Por Osly Hernández
Hablar de educación universitaria y política ha generado en nuestro país un amplio y democrático debate que ha develado la importancia de conectar la formación académica con su consecuencia social directa. Si bien algunos sectores de la sociedad se han empeñado en impedir la evaluación crítica del sistema educativo vigente, hoy podemos afirmar que tales pretensiones sólo buscaban ocultar el papel que juega el modelo de educación para fortalecer o debilitar los intereses de surgimiento soberano, independiente, de los pueblos.Gracias a esta discusión hemos descubierto que la palabra política es algo más que las tendencias partidistas expresadas de modo individual. La revolución nos ha indicado que no existe educación neutral y que, tal como indicaba Carlos Marx en sus distintos documentos que analizaron los modos cómo se construye y actúa el sistema capitalista, la educación forma parte de la “superestructura” económica, es decir, de las bases sociales e institucionales que construyen los grupos de poder para el ordenamiento y control de una sociedad, acción ejecutada desde la definición de los contenidos religiosos, morales, científicos, filosóficos, artísticos, y las instituciones jurídicas y políticas que lo sostienen y reproducen.
Esto significa que en una sociedad de corte neo-liberal, donde el libre mercado se convierte en la bandera para el desarrollo económico, los elementos de la superestructura actuarán para justificar los valores, teorías y marco normativo e institucional que permita la operación y avance de dicho modelo. Así, cuando en América Latina se insertan las recetas del Fondo Monetario Internacional (FMI), que plantean la reducción drástica del control normativo del Estado sobre su economía interna y la sustitución de este papel por la iniciativa privada, ofreciendo garantías para su florecimiento y avance hasta sobre las empresas nacionales, en las universidades (públicas y privadas) se inician el proceso de tecnificación de sus pensa de estudio, con el objetivo de diseñar un currículo que exigía formar, a corto plazo, mano de obra calificada que trabajara en las transnacionales que empezarían a enclavarse de manera directa o por la venta de las principales empresas de nuestros países.

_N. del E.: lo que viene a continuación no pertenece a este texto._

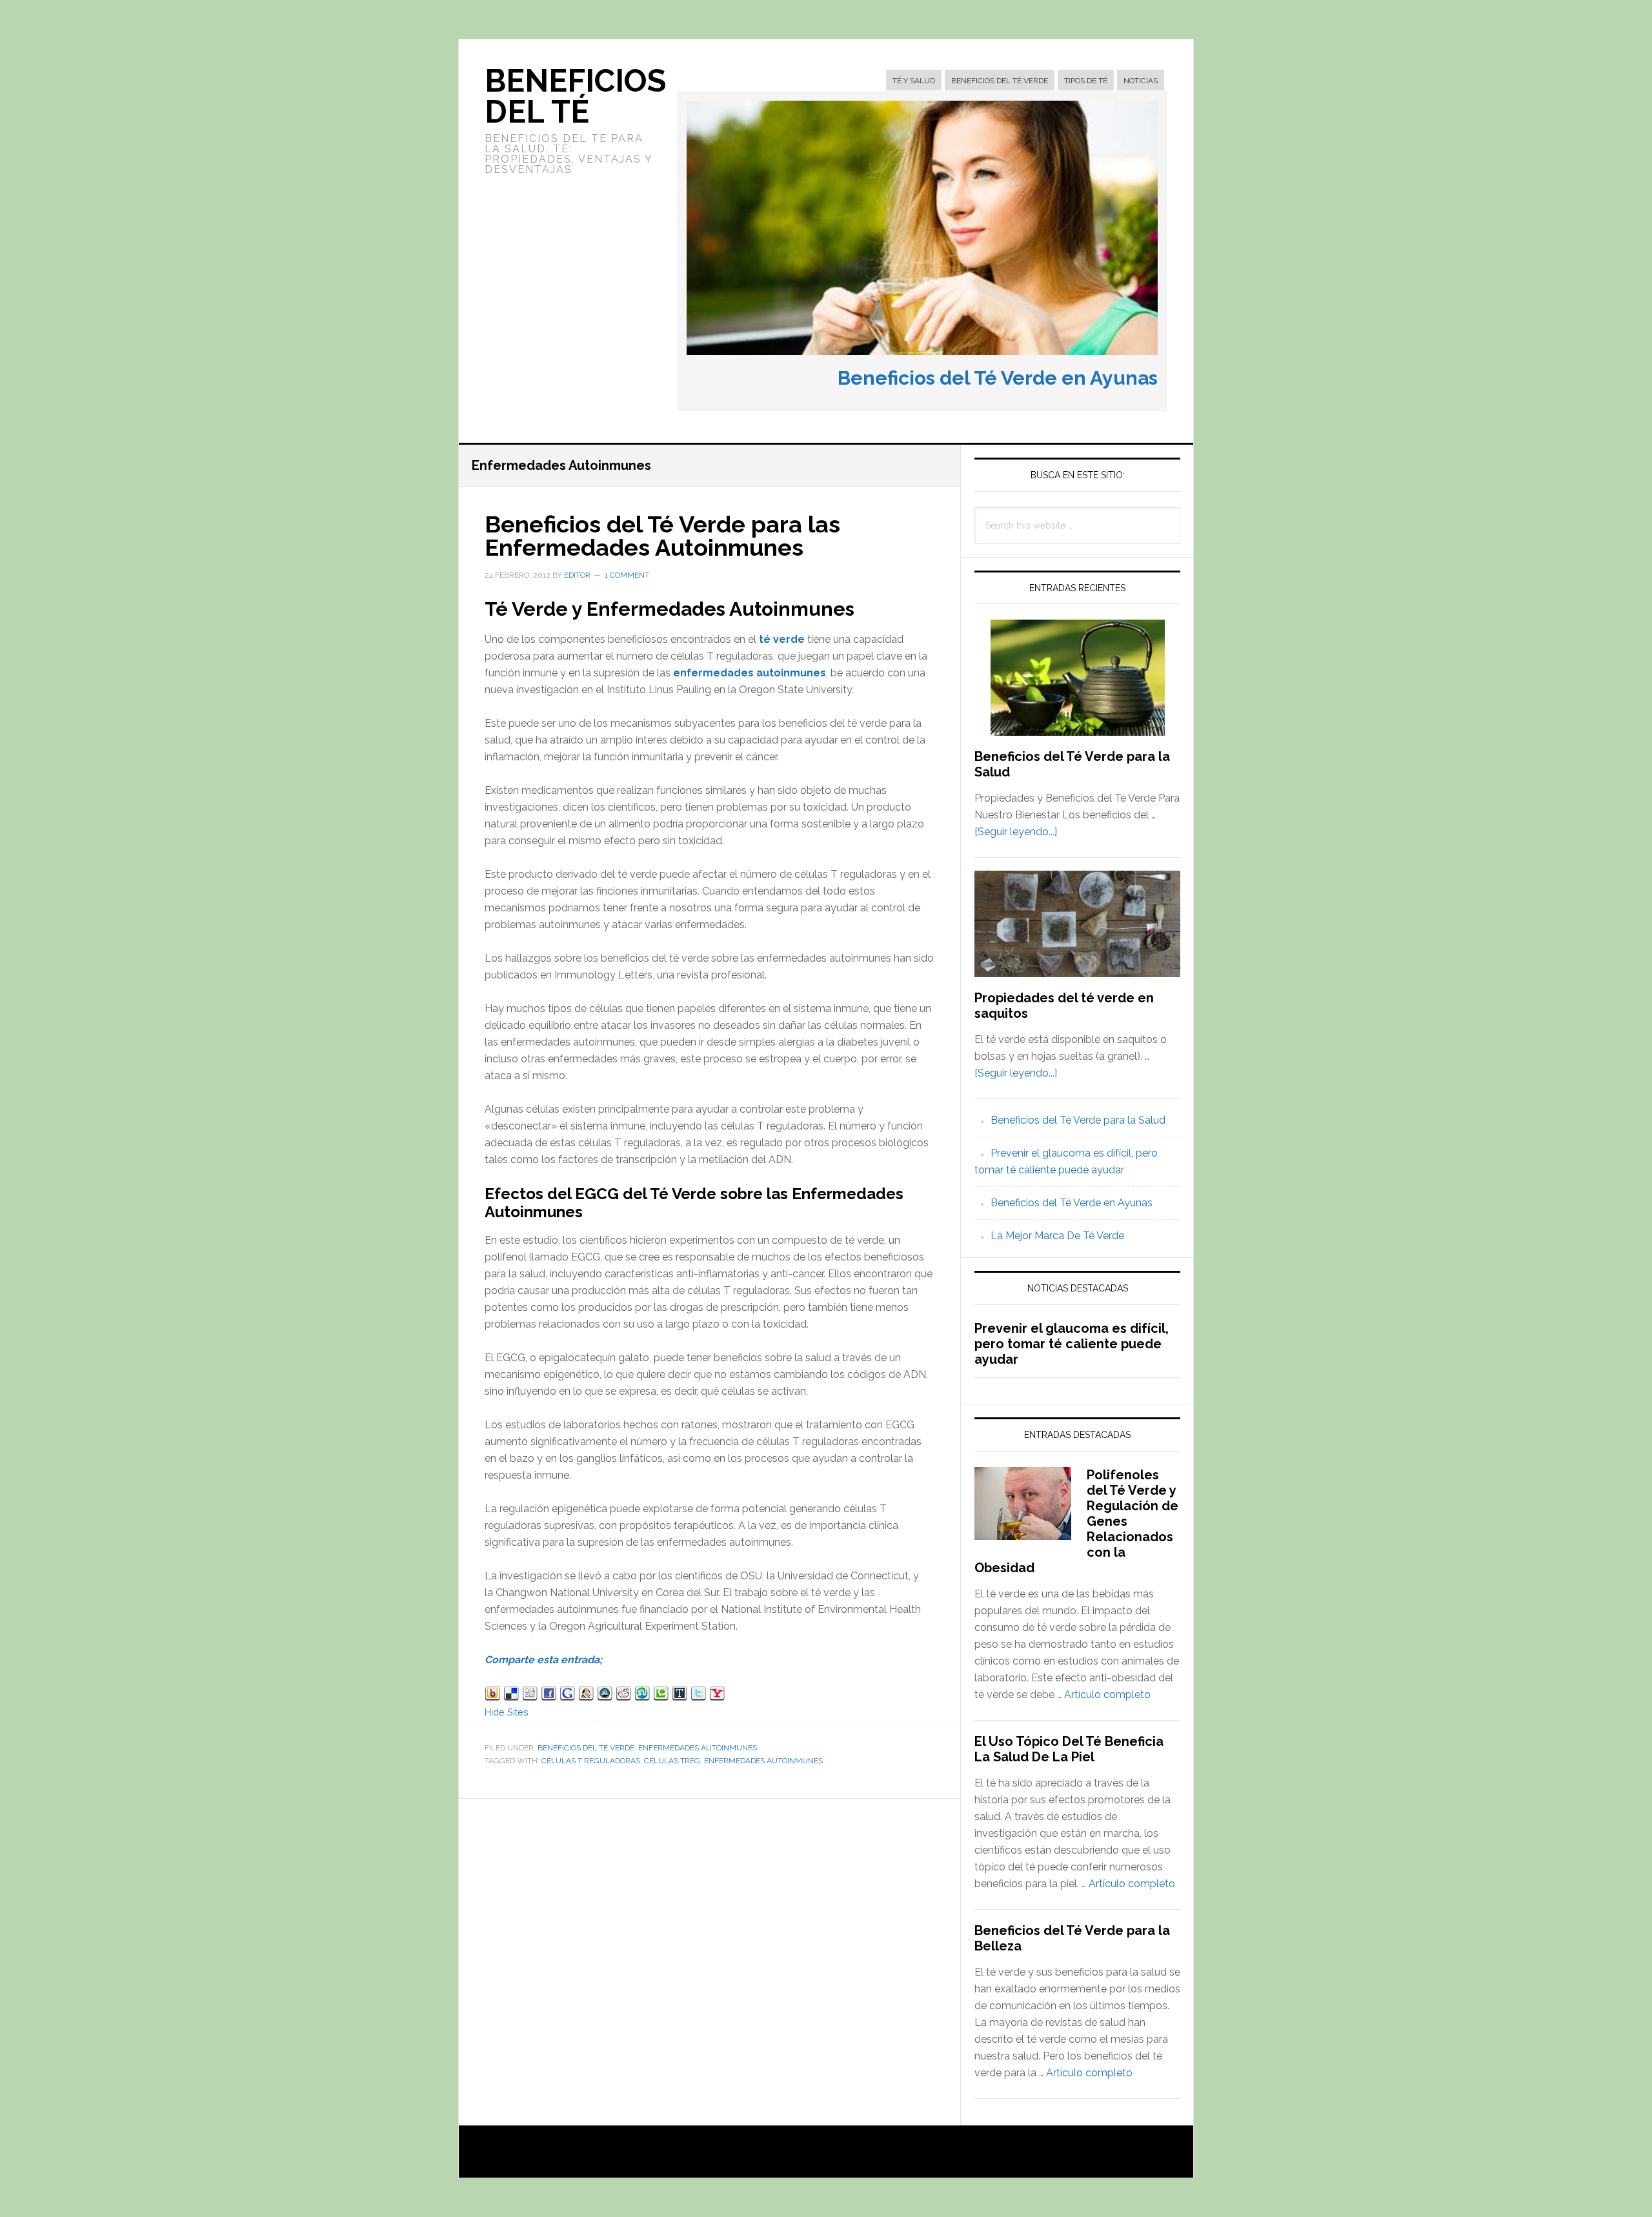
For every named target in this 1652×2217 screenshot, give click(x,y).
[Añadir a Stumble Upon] (642, 1695)
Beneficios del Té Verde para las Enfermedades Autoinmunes (662, 536)
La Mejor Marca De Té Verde (1057, 1236)
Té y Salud (913, 80)
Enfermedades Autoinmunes (697, 1747)
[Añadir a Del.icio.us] (511, 1695)
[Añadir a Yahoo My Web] (717, 1695)
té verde (782, 639)
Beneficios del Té (575, 96)
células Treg (672, 1760)
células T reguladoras (590, 1760)
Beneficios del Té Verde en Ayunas (998, 378)
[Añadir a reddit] (624, 1695)
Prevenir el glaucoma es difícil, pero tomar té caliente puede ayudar (1071, 1344)
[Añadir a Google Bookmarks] (567, 1695)
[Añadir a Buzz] (493, 1695)
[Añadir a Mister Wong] (586, 1695)
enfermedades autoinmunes (749, 673)
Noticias (1140, 80)
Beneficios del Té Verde (999, 80)
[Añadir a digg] (530, 1695)
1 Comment (627, 575)
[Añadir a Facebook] (549, 1695)
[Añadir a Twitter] (698, 1695)
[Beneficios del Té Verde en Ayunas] (922, 358)
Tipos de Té (1085, 80)
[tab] (914, 81)
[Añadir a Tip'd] (680, 1695)
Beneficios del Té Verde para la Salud (1078, 1120)
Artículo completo (1107, 1694)
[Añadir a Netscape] (605, 1695)
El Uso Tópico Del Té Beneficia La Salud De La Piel (1068, 1749)
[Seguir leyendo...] (1015, 831)
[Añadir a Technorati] (661, 1695)
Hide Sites (507, 1711)
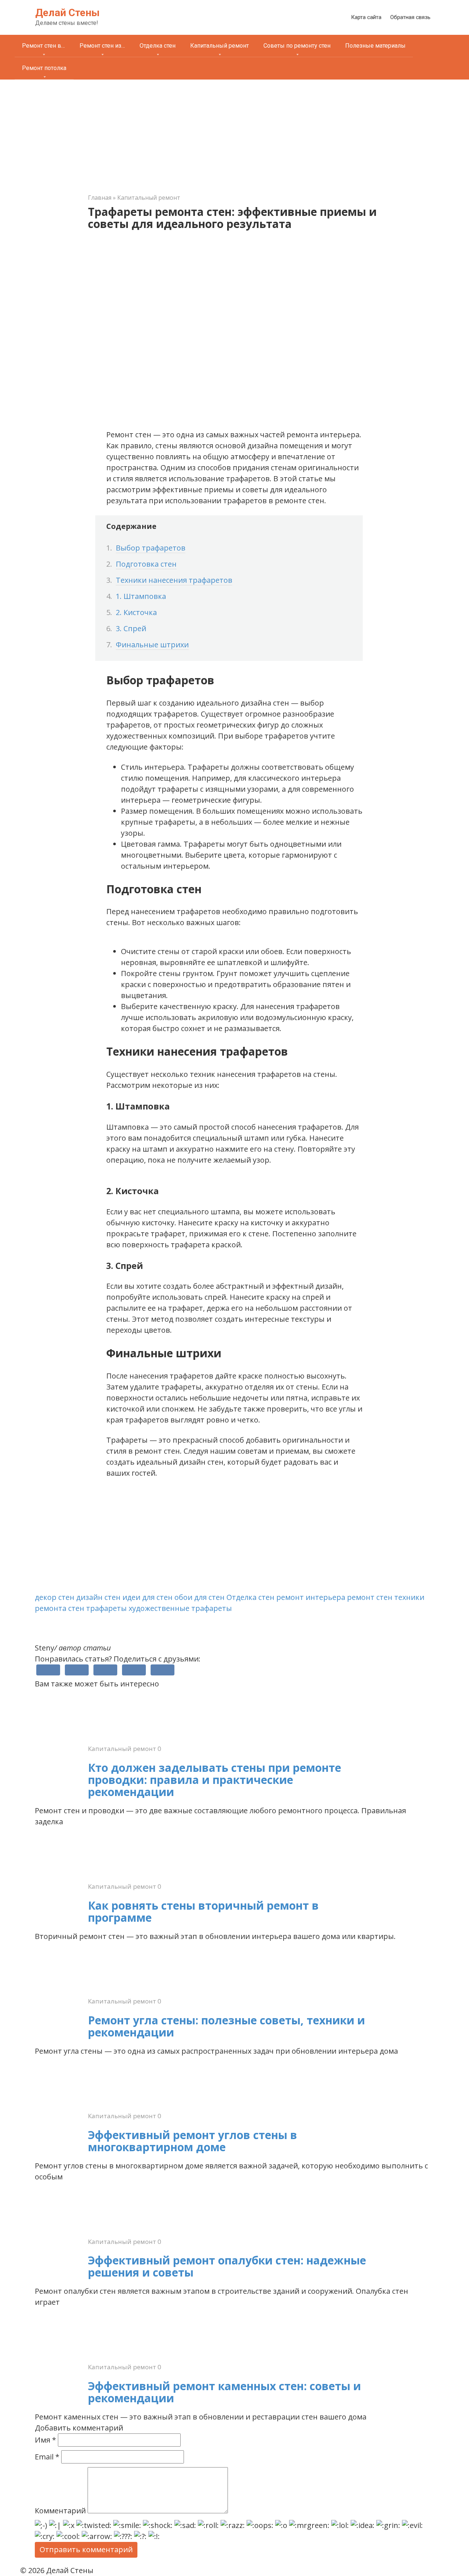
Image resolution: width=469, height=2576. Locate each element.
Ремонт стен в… (43, 45)
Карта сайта (366, 17)
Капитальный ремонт (219, 45)
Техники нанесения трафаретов (174, 580)
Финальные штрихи (152, 644)
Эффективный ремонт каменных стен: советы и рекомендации (224, 2392)
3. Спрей (131, 628)
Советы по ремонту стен (296, 45)
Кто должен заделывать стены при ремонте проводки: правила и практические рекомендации (214, 1779)
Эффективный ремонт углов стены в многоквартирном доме (192, 2140)
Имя (45, 2440)
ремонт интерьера (310, 1597)
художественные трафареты (180, 1608)
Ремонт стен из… (102, 45)
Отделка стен (158, 45)
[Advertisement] (234, 134)
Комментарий (60, 2511)
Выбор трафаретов (150, 548)
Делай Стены (67, 13)
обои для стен (199, 1597)
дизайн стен (98, 1597)
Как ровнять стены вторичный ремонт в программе (203, 1911)
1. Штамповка (141, 596)
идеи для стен (147, 1597)
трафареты (106, 1608)
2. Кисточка (136, 612)
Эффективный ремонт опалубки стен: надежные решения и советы (227, 2266)
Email (47, 2457)
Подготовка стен (146, 564)
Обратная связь (410, 17)
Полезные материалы (375, 45)
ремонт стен (369, 1597)
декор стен (54, 1597)
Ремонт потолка (44, 68)
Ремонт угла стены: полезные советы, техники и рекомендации (226, 2026)
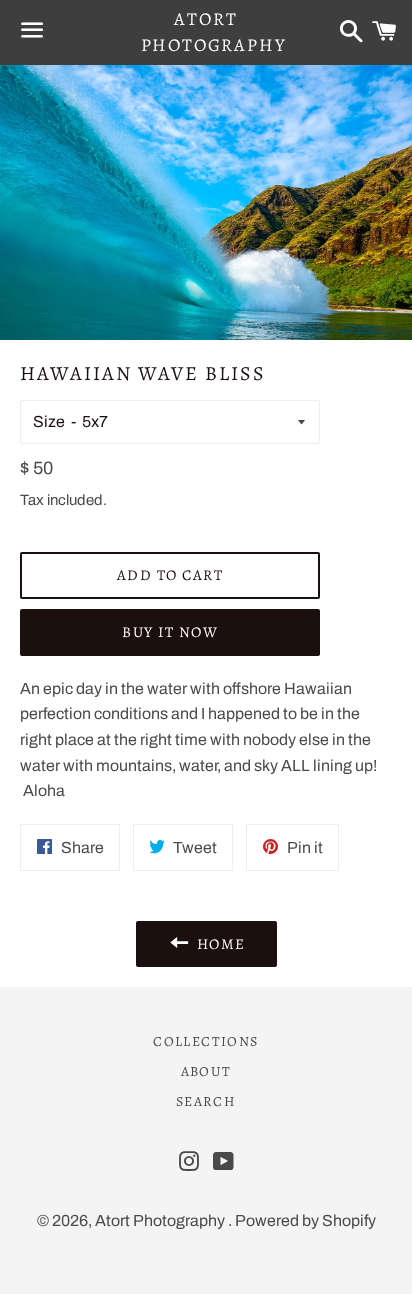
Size (49, 421)
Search (206, 1101)
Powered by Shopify (305, 1220)
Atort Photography (206, 31)
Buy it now (170, 632)
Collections (205, 1041)
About (206, 1071)
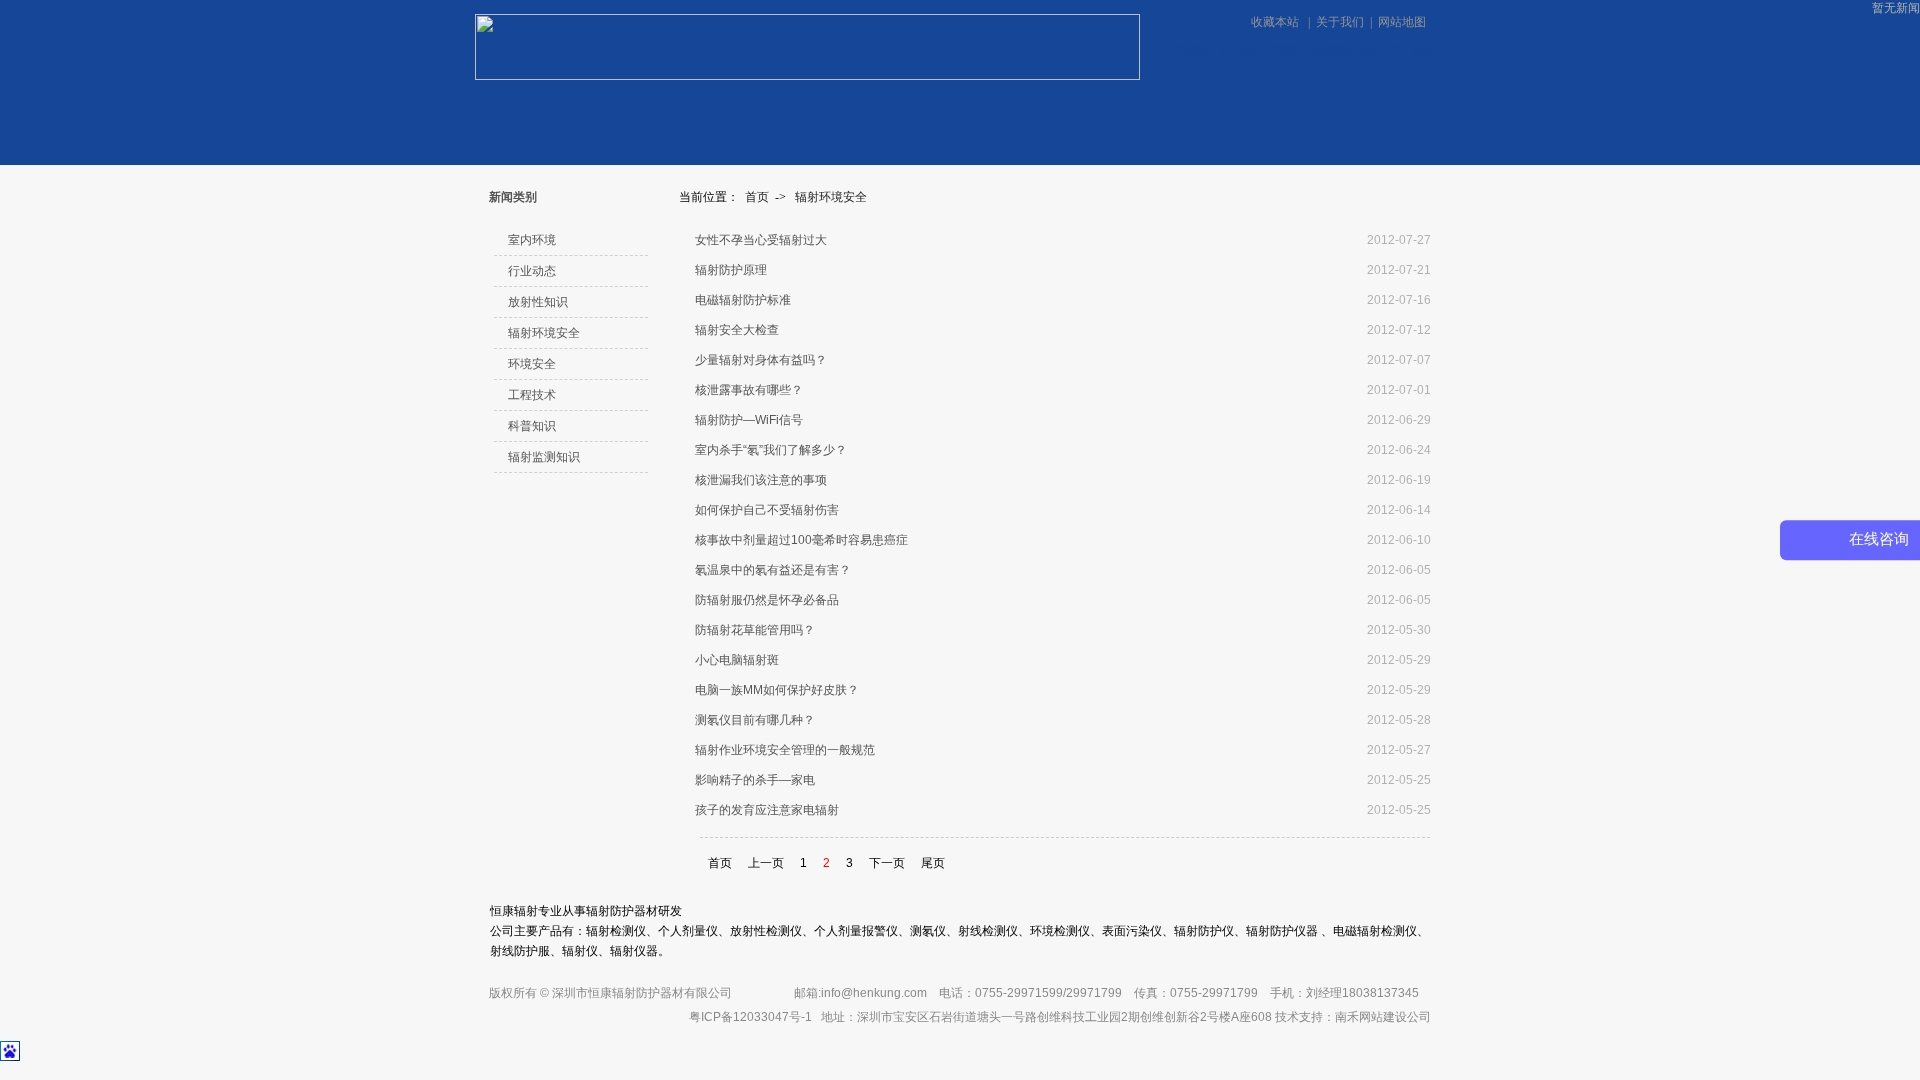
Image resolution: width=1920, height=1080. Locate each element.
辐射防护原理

Otras consecuencias se evidenciaron en el recorte significativo de la inversión social o reducción del gasto público (salud, servicios públicos, vivienda y, por supuesto, la educación), la disminución del ingreso a la universidad oficial, la progresiva privatización o pauperización de sus servicios estudiantiles (comedor, transporte, salud, bibliotecas y recursos de estudio, entro otros) y la proliferación significativa de universidades privadas de corte técnico. Estas acciones trajeron como consecuencia que gran parte del pueblo pobre no tuviera acceso a los estudios universitarios, depreciando así el valor de la mano de obra interna, lo que significaba un “ahorro” sustancial para las empresas que, dada la alta necesidad de empleo y el bajo nivel educativo de las mayorías, podían sub-pagar a la población trabajadora.
Es evidente que masificar esta perspectiva generaría la indignación de los sectores que, hasta ahora, amparados en el podio del salón de clase, habían actuado como agentes encubiertos de la ideologización neoliberal de nuestra juventud. Es evidente además que la creación de las misiones educativas y nuevas universidades oficiales afecta los bolsillos de los empresarios que ahora deben lidiar con jóvenes formados masivamente para asumir retos profesionales que a meritan una remuneración digna y con amparo legal. Es evidente también que la transformación universitaria en su conjunto, con la inserción de decisiones POLÍTICAS, llevan a hacer de nuestro subsistencia universitario una experiencia encaminada hacia la educación pertinente, soberana, ecológicamente sustentable, con sentido y conciencia de clase, la cual molestaría los planes de quienes en cuarenta años se habían dedicado a la entrega de nuestros talentos y fuerza productiva al capital transnacional.